» PASSAGE SHOWN
%%
Samandağ (, as-Sūwaydīyah), formerly known as Süveydiye, is a town and district in Hatay Province of southern Turkey, at the mouth of the Asi River on the Mediterranean coast, near Turkey's border with Syria,  from the city of Antakya. In February 2023, the town was heavily damaged by powerful earthquakes.

Etymology
Samandağ was formerly known as Süveydiye, Yukarı Alevışık and Levşiye. It was officially named Samandağ (Seman Dağ, Turkish for Jabal Sem'an: St. Symeon Mountain) in 1948. In Armenian, it was known as Svetia ().

History
Samandağ lies near the site of the ancient Seleucia Pieria, founded in 300 BC after the Persian Empire was ousted from the region by Seleucus Nicator, a general of Alexander the Great, in the Seleucid era that followed Alexander's demise. Seleucia Pieria quickly became a major Mediterranean port of the Hellenistic and Roman eras, the port of Antioch. However, it was subject to silting and an earthquake in 526 finally completed its demise as a port.

During the 6th century, Saint Simeon Stylites the Younger lived on Saman Dağı, a nearby mountain that is also known in Christian sources as the "Wondrous Mountain" or the "Admirable Mountain."
%%
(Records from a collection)
%%
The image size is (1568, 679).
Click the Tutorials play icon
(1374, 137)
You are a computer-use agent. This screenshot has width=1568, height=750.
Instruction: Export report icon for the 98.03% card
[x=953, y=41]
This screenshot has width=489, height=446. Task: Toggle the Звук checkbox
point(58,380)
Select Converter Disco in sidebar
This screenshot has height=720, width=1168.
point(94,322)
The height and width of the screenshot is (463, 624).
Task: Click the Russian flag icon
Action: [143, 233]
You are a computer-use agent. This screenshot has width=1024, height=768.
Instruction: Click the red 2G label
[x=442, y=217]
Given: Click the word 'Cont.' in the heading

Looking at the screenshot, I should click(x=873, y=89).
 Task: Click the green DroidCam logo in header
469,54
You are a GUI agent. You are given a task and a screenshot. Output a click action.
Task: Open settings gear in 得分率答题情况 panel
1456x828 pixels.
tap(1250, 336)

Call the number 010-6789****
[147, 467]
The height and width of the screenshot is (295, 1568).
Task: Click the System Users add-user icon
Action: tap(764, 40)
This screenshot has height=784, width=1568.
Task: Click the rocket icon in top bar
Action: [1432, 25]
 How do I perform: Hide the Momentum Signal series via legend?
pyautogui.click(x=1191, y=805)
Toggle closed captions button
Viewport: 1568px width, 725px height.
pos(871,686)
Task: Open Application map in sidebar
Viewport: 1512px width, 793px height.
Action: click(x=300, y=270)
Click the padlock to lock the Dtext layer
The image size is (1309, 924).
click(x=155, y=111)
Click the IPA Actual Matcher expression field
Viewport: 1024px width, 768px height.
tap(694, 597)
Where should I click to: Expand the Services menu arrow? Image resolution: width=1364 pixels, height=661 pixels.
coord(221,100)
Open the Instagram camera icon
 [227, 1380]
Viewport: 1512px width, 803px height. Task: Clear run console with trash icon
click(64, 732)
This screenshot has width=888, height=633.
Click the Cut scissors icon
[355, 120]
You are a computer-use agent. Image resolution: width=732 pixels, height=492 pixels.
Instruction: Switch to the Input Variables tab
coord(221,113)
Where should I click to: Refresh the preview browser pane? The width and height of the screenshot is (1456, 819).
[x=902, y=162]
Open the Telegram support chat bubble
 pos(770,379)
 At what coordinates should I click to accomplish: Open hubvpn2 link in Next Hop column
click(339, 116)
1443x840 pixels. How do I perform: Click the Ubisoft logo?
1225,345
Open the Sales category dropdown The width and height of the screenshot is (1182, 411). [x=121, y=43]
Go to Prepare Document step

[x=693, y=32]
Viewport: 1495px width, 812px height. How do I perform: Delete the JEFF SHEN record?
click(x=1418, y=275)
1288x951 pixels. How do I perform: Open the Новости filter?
%%
» GOALS
**a.** Echo the passage on Samandağ word for word, beginning at the words "Samandağ (, as-Sūwaydīyah), formerly" and stopping after "as Svetia ().".
**b.** In the records, rewrite the lines beginning at the line that has "Call the number 010-6789****" and stopping after the line that has "tap(694, 597)", with "padlock" changed to "lock icon" and everything else left as it is.
The records bear no relation to the passage on Samandağ.

» RESULTS OF THE TASKS
**a.**
Samandağ (, as-Sūwaydīyah), formerly known as Süveydiye, is a town and district in Hatay Province of southern Turkey, at the mouth of the Asi River on the Mediterranean coast, near Turkey's border with Syria,  from the city of Antakya. In February 2023, the town was heavily damaged by powerful earthquakes.

Etymology
Samandağ was formerly known as Süveydiye, Yukarı Alevışık and Levşiye. It was officially named Samandağ (Seman Dağ, Turkish for Jabal Sem'an: St. Symeon Mountain) in 1948. In Armenian, it was known as Svetia ().

**b.**
Call the number 010-6789****
[147, 467]
The height and width of the screenshot is (295, 1568).
Task: Click the System Users add-user icon
Action: tap(764, 40)
This screenshot has height=784, width=1568.
Task: Click the rocket icon in top bar
Action: [1432, 25]
 How do I perform: Hide the Momentum Signal series via legend?
pyautogui.click(x=1191, y=805)
Toggle closed captions button
Viewport: 1568px width, 725px height.
pos(871,686)
Task: Open Application map in sidebar
Viewport: 1512px width, 793px height.
Action: click(x=300, y=270)
Click the lock icon to lock the Dtext layer
The image size is (1309, 924).
click(x=155, y=111)
Click the IPA Actual Matcher expression field
Viewport: 1024px width, 768px height.
tap(694, 597)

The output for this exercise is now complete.